The station’s six powerful generating units stand in Europe’s largest man-made cavern, 23m wide, 180m long, and 51m tall which you can visit on an organised tour. The power station also known as Electric Mountain is used to top up the National Grid during times of peak demand e.g. during half time in FA Cup finals when millions of kettles are switched on simultaneously.
Turn right through a rusting, kissing gate and follow an old tramway incline down the mountain. Wagons loaded with slate were lowered down the incline from the quarry to the slate finishing mill below.

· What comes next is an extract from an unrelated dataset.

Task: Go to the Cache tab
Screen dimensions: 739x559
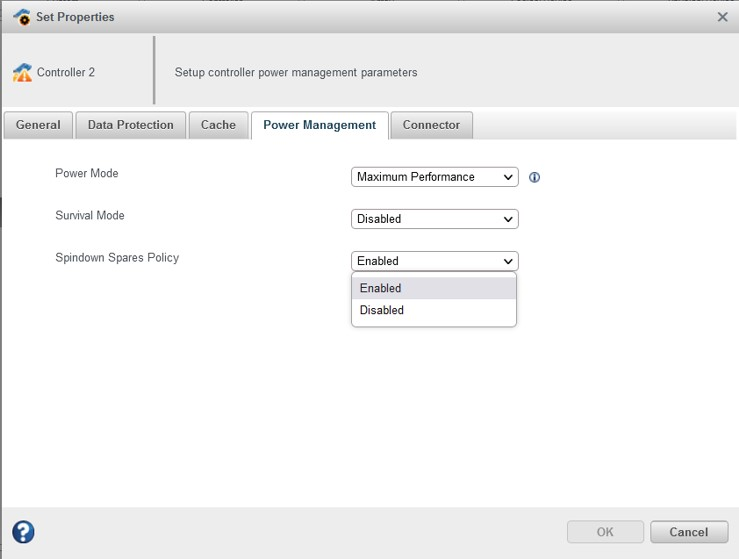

8. The Incline (SH 59235 60521)


There were three main inclines, with the highest over 1500ft above sea level and home to the highest locomotive shed in Britain. Take care walking down the first section as the slate can be slippery, even on dry days. It’s a fairly surreal experience walking between thousands of tons of discarded slate, seemingly balanced precariously on either side of the incline.
You can still spot traces of the original tram tracks here and there along the incline, and after around 300m you’ll pass under an old drum house, once used to control the speed of the wagons as they were lowered down the mountainside.
One rope was attached to a rake of loaded wagons at the top and the other rope fastened to empty wagons below. By skilful use of the brake on the drum, the weight of the loaded wagons going down, hauled the empty wagons up.
Follow the incline down until you reach the old quarrymen’s cottages on the right-hand side of the track.

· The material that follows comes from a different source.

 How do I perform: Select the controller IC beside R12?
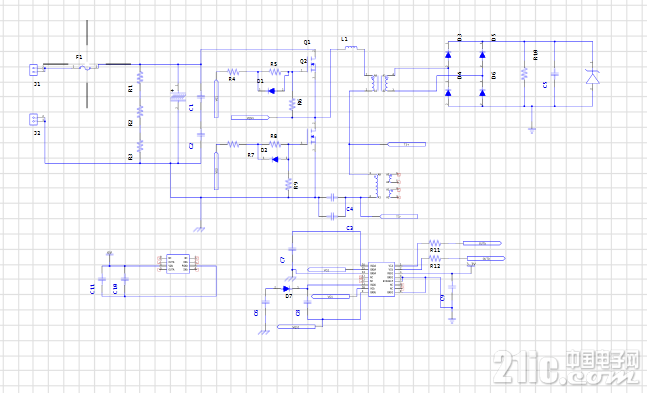point(381,279)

9. Anglesey Barracks (SH 58970 60212)


The two rows of terraced cottages, eleven on each side, were known as the Anglesey Barracks as they housed workers from Anglesey who stayed here during the working week. Life was hard and very basic with four men crammed into each small cottage yet despite having no running water and only a coal fire for heating and cooking, the barracks were a hive of cultural activities with choir singing and poetry reading. The men would leave for home at noon each Saturday and arrive back early on Monday morning ready to start work.

The cottages were condemned in 1948 as a health hazard, by which point most workers were already living in better conditions and using buses each day to travel from further afield.
Continue down the incline, with views over Llyn Peris and the power station below, taking care as you walk between the tracks and overgrown grass.

Follow a high slate wall as it curves its way around a wooded area towards another drum house. Here you’ll find huge pieces of slate overhanging the wall, which served as makeshift shelter for the workers during bad weather. On a sunny day it’s very pleasant here but in winter, during rain or blizzards of snow, it must have been incredibly cold and bleak.